The Unruly Passions is itself unruly, an attempt to evoke a remarkable time in French history, the 1870-71 siege of Paris during the Franco-Prussian War. The war was one of the endless string of European conflicts based on changing borders and claims to various thrones, but the regular people of Paris suffered mightily all the same. DeSanti’s protagonist is a prostitute forced to give up a child, a woman at the bottom of the social order whose trajectory is a remarkable act of self-definition in an inhospitable era.

DeSanti’s prose feels like an attempt to resurrect the rich stylings of 19th-century prose, a weighty conglomeration of detail and inner monologue that aims to bring life to another time. It often walks an edge between mannered high style and something more akin to corset-ripper: “I woke to the sound of church bells; insistent, unstopping, pulling me from the shallow marooning shoals of a dream. Dirty light filtered in through the window; a wafer of ice lay on top of the water in the pitcher. Paris. Blackened stub of wick in a pool of wax; an aching head and skirts pulled up and rumpled as though I had been ravished by something unseen in the night.”

What’s most of interest is Eugenie R.’s voice as a prostitute, not a predominant voice in the literature of the 19th century. It’s clearly Eugenie’s voyage of establishing her own life and identity that motivated DeSanti to adopt her protagonist, as spelled out early in the novel: “How does a woman learn to doubt herself? When does it happen, and why?
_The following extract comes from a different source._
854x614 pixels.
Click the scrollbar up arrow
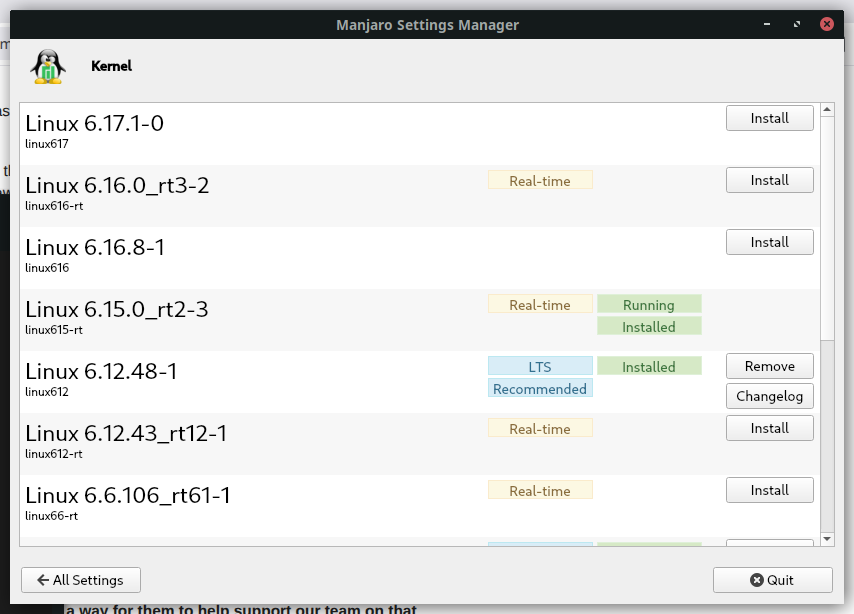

Is it in her blood and bones from birth, does her mother nurse her on it?”

The genesis of the main character, DeSanti explains in an interview, came years ago, when she worked at Dutton and a self-proclaimed clairvoyant dropped in to try to sell his book: “…he told me, among other things, that I’d had a ‘past life’ as a prostitute in France.”

Later she read Emile Zola’s Nana, about a French prostitute. “I devoured it in a night,” DeSanti says, “but it also bothered me: Zola’s heroine had no soul, no interior life—and I ‘knew’ (wherever this knowledge came from) that something was wrong, here. …Something in me felt stuck a century and a half back, and past lives or not, I needed some help with that. I had to invent it, though. This novel was a way to work out some problems in my life, among other things.”

You can hear DeSanti read from her novel this week.